Two hours and counting
everyday

Two hours and counting

Elena Sarah Chen

Called Abuela Rosa at two in the afternoon because I just wanted to hear her voice. That was the whole plan. Check in, catch up, ten minutes maybe fifteen.

Sarah was already on the couch when I dialed. She’d come over with no real agenda — she does that sometimes in the summer, just shows up with coffee from The Grind and we figure it out from there. I put Abuela on speaker without thinking about it, mostly so I could keep folding the throw blanket I’d just washed, and then suddenly Sarah was laughing at something Abuela said about my cousin’s new haircut and we were just. In it. Two hours.

Two hours and counting

Two hours and counting

There’s something about hearing Abuela Rosa’s voice that does something specific to me. It’s not sadness exactly — it’s more like being gently reminded that there’s a whole other version of home that exists somewhere, intact, waiting. She asked about the archive project. She always asks about the archive project now, which still surprises me a little. A year ago I was the one nudging her to let me document things; now she calls me with updates, names she remembered, recipes she wants to make sure I have written down right. That shift happened quietly and I’m still catching up to it.

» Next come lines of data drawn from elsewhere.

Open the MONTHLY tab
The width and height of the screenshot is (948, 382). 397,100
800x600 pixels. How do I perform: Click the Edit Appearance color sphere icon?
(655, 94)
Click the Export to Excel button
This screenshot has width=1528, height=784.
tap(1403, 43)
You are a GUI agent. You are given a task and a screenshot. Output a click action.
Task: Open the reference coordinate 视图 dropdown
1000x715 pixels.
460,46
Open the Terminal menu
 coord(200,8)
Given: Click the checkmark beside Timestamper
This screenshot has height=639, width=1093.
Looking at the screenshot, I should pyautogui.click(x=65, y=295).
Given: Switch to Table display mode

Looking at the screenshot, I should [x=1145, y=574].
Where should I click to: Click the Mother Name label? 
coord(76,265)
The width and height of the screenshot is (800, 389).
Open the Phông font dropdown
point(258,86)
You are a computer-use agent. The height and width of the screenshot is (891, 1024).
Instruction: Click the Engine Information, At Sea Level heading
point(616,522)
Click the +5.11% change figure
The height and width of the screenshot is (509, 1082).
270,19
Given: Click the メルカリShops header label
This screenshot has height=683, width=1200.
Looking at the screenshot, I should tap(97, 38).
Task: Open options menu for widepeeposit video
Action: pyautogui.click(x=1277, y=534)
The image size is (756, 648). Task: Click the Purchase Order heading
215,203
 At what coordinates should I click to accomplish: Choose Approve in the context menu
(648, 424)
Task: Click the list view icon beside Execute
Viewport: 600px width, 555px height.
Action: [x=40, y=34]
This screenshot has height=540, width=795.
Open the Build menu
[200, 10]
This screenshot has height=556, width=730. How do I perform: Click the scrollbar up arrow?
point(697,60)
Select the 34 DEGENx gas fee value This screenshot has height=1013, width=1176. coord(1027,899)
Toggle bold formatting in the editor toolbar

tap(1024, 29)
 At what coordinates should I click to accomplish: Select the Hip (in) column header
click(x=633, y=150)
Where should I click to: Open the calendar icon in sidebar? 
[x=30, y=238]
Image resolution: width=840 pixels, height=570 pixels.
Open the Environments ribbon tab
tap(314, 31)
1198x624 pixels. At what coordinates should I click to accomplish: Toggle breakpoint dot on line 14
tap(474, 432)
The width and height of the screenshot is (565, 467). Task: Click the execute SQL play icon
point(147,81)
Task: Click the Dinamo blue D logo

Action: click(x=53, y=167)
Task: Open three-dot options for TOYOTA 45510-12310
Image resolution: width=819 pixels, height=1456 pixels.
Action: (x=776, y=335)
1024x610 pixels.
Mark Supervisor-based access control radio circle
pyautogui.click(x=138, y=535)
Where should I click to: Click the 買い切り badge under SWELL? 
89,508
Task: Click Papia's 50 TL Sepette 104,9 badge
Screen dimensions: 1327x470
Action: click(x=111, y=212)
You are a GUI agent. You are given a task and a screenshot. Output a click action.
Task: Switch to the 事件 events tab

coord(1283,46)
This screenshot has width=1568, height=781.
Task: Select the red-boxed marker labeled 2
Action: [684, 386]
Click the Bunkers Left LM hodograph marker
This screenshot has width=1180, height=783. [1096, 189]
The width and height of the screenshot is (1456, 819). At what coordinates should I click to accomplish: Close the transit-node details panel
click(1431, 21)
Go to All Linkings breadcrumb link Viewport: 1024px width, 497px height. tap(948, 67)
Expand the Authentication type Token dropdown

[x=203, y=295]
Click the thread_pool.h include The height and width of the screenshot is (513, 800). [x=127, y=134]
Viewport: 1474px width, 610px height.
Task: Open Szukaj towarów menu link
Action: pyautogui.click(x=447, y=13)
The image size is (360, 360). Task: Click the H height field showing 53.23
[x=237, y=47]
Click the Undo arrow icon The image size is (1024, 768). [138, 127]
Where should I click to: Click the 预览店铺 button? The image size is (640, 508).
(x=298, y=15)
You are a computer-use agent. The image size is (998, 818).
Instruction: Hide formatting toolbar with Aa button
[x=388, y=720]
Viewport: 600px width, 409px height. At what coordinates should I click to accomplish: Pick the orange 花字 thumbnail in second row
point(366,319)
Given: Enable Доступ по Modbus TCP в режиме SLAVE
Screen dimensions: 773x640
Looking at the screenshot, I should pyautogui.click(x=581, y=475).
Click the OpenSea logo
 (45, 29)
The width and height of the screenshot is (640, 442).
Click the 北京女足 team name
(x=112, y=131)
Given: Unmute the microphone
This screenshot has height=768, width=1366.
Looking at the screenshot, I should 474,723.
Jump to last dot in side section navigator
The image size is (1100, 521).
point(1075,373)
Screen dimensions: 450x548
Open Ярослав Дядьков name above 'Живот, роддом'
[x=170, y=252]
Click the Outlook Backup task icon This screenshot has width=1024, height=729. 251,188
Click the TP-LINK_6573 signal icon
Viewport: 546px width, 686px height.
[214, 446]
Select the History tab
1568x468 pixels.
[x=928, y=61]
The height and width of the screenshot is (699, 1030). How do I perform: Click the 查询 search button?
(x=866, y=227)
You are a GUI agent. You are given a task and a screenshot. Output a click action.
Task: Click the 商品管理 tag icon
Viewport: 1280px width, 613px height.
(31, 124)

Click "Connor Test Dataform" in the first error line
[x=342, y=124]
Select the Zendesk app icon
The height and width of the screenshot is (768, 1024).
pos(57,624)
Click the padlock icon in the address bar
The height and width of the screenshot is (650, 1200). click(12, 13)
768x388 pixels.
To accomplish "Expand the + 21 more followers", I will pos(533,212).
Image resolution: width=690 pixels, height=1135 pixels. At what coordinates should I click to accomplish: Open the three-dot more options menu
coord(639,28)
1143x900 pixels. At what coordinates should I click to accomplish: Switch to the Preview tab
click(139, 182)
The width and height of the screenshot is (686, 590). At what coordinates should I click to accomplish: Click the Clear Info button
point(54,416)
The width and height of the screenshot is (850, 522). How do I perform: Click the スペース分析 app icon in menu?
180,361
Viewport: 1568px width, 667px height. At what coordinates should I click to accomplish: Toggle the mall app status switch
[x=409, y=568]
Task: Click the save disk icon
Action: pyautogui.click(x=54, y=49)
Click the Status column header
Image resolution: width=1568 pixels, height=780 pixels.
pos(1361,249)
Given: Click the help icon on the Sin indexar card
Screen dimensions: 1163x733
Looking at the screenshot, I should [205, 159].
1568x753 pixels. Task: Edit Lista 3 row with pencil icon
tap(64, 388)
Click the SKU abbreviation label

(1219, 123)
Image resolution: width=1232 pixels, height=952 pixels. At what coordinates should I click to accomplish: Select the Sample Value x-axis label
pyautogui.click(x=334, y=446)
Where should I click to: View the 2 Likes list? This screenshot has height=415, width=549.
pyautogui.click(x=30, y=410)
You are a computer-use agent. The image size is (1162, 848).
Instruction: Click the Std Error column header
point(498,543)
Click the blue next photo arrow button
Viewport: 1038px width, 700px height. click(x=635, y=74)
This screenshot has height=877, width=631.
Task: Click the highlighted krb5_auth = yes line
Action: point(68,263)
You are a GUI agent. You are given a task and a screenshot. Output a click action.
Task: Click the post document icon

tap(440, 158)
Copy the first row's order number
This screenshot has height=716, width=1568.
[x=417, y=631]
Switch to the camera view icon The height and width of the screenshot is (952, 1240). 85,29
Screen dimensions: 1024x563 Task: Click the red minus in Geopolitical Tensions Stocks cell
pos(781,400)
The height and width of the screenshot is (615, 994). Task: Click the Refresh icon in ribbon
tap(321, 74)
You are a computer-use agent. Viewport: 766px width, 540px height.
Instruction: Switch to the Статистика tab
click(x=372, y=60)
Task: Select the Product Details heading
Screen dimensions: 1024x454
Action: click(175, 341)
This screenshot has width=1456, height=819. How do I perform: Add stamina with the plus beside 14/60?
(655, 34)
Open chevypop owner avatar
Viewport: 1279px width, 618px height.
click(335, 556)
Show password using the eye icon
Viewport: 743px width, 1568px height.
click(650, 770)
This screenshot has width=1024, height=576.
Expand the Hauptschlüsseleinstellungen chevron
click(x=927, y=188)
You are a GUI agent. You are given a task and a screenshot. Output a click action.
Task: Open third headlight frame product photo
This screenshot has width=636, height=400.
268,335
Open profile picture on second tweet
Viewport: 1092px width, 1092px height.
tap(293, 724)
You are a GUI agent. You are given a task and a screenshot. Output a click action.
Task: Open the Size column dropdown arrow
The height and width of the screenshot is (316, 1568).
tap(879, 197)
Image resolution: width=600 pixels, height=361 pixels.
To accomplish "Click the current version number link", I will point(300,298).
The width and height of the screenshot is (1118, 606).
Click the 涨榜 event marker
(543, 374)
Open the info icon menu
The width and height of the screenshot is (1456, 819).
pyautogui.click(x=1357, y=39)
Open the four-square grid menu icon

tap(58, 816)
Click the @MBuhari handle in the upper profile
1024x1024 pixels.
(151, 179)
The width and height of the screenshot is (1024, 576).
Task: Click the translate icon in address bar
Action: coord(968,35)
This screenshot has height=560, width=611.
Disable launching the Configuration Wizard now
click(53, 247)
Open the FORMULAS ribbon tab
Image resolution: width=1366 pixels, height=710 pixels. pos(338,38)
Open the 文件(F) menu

After we hung up Sarah and I just sat there for a minute. She said her mom does the same thing — the calls that are supposed to be quick and aren’t, the stories that come out sideways, the feeling after where you’re sort of full and sort of sad at the same time. I didn’t know she felt it too.

Post-call debrief. This is legally a requirement of long-distance family phone calls.

Post-call debrief. This is legally a requirement of long-distance family phone calls.

We didn’t make any plans for the rest of the afternoon. We just stayed on the couch until the light changed.